資料4

開発課題名「新規近赤外蛍光団の開発と実用的蛍光プローブの創製」

(平成27年度採択:最先端研究基盤領域 要素技術タイプ)

チームリーダー :  花岡 健二郎【東京大学 大学院薬学系研究科 准教授】
中核機関 :  東京大学
参画機関 : 
T.開発の概要
 本課題では、新規な近赤外蛍光団及び近赤外蛍光プローブを開発することで、生命科学や分析化学など幅広い基礎科学研究において有用となる蛍光試薬(蛍光プローブ)を提供することを目指す。
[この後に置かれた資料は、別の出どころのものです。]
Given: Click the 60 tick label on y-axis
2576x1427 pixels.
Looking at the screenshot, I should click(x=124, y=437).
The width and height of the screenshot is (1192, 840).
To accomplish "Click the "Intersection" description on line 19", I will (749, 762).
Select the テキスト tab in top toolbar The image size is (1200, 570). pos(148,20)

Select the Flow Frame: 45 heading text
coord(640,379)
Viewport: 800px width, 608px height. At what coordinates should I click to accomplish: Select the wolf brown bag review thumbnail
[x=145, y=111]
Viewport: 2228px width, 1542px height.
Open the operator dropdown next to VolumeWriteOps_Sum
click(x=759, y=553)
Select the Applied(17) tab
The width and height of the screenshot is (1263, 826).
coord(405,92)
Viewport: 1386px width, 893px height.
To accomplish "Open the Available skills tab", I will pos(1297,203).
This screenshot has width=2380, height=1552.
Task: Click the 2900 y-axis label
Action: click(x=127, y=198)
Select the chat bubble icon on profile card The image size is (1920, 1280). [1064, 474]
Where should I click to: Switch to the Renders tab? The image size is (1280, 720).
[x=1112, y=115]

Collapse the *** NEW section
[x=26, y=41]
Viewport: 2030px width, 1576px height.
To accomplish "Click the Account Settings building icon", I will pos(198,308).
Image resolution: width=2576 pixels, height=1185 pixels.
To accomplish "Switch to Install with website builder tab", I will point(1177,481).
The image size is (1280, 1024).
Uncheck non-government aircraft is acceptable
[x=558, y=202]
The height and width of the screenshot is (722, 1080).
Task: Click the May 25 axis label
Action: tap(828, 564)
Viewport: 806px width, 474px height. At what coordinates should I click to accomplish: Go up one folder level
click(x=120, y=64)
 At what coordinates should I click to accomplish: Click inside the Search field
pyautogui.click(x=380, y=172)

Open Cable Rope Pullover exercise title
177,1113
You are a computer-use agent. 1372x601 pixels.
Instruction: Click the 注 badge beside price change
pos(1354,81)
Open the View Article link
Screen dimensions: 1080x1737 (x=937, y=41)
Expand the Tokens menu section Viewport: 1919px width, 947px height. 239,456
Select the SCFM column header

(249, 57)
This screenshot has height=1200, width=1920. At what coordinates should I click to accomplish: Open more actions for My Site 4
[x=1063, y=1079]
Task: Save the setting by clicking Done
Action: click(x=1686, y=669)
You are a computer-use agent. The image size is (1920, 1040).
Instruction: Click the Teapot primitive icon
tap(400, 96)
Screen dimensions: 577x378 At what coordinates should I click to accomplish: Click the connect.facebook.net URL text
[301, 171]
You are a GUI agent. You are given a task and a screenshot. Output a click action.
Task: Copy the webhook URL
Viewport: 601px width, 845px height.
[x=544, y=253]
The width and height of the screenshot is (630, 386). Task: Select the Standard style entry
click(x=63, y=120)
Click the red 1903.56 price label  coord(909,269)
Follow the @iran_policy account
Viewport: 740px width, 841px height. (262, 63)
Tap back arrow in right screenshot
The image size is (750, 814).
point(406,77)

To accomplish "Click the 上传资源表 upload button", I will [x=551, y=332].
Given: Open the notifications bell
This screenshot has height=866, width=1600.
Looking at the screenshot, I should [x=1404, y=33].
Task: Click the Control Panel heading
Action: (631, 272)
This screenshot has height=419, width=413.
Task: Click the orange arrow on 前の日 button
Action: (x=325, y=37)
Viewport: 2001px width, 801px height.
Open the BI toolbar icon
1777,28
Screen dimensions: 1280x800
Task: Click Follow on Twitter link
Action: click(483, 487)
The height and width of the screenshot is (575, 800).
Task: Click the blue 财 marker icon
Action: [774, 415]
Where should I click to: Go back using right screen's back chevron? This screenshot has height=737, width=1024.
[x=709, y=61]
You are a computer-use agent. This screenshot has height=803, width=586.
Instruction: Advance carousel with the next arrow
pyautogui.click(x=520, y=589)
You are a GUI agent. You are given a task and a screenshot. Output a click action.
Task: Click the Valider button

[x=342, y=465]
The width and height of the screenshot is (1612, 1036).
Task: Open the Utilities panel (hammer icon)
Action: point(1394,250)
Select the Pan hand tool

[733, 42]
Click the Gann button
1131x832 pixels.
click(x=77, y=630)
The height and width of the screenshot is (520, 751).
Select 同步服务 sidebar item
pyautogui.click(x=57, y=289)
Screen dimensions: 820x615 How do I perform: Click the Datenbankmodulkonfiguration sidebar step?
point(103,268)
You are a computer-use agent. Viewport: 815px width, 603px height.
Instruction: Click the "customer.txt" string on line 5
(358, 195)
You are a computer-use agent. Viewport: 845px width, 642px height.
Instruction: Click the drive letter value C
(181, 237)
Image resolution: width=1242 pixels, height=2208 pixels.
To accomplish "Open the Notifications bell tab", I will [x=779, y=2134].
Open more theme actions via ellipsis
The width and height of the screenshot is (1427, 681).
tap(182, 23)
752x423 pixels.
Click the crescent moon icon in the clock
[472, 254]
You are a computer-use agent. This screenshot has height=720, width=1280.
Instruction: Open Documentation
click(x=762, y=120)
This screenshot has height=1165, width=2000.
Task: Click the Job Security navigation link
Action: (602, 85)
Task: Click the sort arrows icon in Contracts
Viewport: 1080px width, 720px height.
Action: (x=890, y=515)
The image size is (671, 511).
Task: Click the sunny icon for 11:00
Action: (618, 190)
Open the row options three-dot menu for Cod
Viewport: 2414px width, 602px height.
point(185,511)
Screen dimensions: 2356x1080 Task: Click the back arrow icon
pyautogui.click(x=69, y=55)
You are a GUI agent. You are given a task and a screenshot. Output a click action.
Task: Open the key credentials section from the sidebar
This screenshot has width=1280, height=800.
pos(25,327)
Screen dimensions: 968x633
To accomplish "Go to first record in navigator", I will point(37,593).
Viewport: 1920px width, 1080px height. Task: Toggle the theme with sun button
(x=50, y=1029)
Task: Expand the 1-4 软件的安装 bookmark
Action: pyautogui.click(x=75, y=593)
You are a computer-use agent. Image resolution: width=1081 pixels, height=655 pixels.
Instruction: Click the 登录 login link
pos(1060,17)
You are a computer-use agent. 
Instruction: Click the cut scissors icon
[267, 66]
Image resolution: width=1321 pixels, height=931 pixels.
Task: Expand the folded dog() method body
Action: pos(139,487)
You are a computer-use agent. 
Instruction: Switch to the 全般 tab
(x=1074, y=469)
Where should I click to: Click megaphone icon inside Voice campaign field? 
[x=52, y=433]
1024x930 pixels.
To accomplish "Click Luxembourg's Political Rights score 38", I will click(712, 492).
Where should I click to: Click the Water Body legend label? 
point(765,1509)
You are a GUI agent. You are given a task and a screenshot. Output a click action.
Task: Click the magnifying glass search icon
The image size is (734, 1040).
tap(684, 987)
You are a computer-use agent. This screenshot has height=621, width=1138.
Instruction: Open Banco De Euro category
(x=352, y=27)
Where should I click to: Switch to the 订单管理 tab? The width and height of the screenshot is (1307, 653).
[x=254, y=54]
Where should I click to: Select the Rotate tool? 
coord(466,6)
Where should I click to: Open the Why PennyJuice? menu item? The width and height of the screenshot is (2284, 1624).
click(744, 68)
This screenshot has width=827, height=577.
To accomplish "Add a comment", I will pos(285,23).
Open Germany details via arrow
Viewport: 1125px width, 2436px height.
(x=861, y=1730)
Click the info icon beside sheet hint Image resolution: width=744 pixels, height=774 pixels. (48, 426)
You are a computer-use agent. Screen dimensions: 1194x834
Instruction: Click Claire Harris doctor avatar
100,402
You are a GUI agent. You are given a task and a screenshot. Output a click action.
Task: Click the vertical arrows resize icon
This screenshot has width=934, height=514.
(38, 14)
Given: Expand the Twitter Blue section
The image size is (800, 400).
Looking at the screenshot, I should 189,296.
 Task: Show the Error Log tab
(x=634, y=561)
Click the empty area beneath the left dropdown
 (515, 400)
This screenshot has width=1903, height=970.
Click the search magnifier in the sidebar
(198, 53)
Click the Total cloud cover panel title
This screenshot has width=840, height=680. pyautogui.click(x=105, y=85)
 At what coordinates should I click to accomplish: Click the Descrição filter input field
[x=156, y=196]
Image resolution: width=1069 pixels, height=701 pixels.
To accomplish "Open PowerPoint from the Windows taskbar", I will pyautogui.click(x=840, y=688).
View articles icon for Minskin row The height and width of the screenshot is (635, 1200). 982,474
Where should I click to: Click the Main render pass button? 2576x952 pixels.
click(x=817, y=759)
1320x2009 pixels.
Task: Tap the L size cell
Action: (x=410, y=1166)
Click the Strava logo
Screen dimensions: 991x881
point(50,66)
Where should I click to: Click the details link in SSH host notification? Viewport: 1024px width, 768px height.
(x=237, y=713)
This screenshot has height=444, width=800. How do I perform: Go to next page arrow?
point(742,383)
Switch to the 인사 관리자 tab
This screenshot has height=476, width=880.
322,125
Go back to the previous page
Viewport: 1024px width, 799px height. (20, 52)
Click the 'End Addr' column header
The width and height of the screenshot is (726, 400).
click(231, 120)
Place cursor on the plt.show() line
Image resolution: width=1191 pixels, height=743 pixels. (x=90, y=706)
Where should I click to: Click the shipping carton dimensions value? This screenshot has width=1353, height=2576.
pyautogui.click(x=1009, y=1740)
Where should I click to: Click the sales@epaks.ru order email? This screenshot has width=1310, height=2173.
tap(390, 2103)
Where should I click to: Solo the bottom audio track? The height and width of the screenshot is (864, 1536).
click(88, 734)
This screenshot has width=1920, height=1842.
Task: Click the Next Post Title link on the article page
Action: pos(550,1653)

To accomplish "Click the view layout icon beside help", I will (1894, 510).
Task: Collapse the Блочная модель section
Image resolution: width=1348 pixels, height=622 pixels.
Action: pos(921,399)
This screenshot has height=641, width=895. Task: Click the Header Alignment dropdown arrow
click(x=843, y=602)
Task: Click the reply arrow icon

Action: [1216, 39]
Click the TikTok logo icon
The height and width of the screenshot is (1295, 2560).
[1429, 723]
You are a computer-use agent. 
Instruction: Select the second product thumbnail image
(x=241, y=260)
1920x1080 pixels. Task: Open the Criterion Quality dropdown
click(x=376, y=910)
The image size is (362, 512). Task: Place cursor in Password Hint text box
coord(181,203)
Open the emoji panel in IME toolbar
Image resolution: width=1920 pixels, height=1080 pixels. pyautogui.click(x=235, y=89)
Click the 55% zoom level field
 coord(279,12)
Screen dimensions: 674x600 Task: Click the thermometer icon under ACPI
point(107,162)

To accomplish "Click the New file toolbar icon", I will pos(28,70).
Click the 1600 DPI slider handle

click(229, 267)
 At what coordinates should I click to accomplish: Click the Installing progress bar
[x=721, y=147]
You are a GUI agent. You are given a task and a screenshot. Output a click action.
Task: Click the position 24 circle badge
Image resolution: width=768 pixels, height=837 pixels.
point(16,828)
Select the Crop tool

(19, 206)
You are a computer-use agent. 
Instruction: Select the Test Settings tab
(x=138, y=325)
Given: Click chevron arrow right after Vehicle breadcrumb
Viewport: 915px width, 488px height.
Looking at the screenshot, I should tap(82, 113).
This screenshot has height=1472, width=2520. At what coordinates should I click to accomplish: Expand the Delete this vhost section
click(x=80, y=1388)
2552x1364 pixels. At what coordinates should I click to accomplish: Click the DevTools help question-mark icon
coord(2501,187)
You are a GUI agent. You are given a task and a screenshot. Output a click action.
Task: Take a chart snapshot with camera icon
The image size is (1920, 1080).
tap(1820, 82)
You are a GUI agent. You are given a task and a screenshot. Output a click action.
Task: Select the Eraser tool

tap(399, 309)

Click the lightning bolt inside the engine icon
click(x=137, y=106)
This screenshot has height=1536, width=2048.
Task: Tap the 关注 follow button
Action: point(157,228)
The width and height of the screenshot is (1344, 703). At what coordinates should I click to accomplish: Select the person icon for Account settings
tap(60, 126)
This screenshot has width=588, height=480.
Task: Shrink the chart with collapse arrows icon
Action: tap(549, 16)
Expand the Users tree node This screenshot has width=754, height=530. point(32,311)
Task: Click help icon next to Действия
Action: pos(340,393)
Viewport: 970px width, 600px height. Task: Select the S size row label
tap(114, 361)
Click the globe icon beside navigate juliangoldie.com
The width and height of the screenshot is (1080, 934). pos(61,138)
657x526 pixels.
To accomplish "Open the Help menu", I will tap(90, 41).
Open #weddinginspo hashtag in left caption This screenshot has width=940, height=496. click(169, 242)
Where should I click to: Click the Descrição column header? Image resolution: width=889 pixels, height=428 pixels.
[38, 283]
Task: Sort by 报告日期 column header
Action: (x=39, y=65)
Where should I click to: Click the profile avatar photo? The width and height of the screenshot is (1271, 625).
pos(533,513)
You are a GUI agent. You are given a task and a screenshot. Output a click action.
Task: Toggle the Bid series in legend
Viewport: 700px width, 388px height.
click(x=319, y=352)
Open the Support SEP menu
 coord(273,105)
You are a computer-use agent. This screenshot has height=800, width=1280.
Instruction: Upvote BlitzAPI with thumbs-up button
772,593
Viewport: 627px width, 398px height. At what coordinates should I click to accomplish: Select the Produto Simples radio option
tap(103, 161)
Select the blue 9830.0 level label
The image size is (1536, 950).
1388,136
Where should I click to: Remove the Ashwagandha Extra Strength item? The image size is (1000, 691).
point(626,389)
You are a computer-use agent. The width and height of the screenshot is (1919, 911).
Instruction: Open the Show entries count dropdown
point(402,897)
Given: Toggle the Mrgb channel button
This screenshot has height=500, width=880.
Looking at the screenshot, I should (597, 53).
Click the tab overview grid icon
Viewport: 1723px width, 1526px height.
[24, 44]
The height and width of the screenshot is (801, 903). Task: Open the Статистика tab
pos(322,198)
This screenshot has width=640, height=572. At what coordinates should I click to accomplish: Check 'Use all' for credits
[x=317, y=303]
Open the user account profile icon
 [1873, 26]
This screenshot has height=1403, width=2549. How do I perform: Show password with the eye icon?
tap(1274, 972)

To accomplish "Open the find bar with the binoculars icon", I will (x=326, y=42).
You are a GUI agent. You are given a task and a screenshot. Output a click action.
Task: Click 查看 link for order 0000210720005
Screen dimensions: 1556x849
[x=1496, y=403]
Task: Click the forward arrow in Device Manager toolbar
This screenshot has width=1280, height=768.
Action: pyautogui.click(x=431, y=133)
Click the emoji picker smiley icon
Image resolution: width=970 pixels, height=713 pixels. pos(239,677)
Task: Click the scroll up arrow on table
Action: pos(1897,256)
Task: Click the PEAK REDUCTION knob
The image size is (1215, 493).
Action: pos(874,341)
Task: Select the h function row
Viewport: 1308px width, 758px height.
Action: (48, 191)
特に650 nmから900 nmの近赤外領域の光は、低い自家蛍光や高い生体組織透過性など多くの利点があり、近年、マルチカラーイメージングにおける新たなカラーウィンドウとしても期待されている。本課題において開発する蛍光団は、これまでに汎用されてきた近赤外蛍光団であるシアニン色素と比較しても多くの優位性があり、国内外への大きな波及効果が期待される。
U.中間評価における評価項目
(1)新規蛍光団の合成法の確立
 新規蛍光団非対称Siローダミン類の合成ルートの最適化を図り、さまざまな蛍光性誘導体を10個以上合成し、中間目標を達成した。
(2)各種近赤外蛍光プローブの開発
 6種のpH感受性誘導体を合成し、細胞内酸性オルガネラ測定に適した近赤外レシオ 型pH蛍光プローブの開発に成功した。また、赤色カルシウム蛍光プローブの水溶性向上に向けた構造改良を行い、市販品レベルの蛍光プローブを開発し、3種の生物応用(脳神経細胞の発火時のCa2+変動、エストラジオール刺激ヒト乳癌由来細胞のCa2+振動、ヒスタミン刺激HeLa細胞のCa2+振動)を実施し、中間目標を上回った
(3)その他
 平成28年度に「蛍光消光団を用いた新たなタグペプチドと蛍光プローブのペアの開発」を目的とした新規テーマを、埼玉大学と共同で新たに立ち上げた。
V.評 価
 生体深部のイメージングに使える近赤外蛍光プローブを開発し、生命科学や分析化学等の研究に活用しようとする課題である。開発は順調に進捗し、中間評価時点の数値目標は全て十二分に達成している。さらに一部開発を前倒しして、開発した蛍光分子の市販化につながる研究成果を挙げ、国際特許出願も行っている。
 今後は、製品化戦略を早期に構築し、データの蓄積、ユーザーからのフィードバックによる汎用性・信頼性の向上を図るとともに、実用化に向けた企業との取り組みを積極的に推進すべきである。[S]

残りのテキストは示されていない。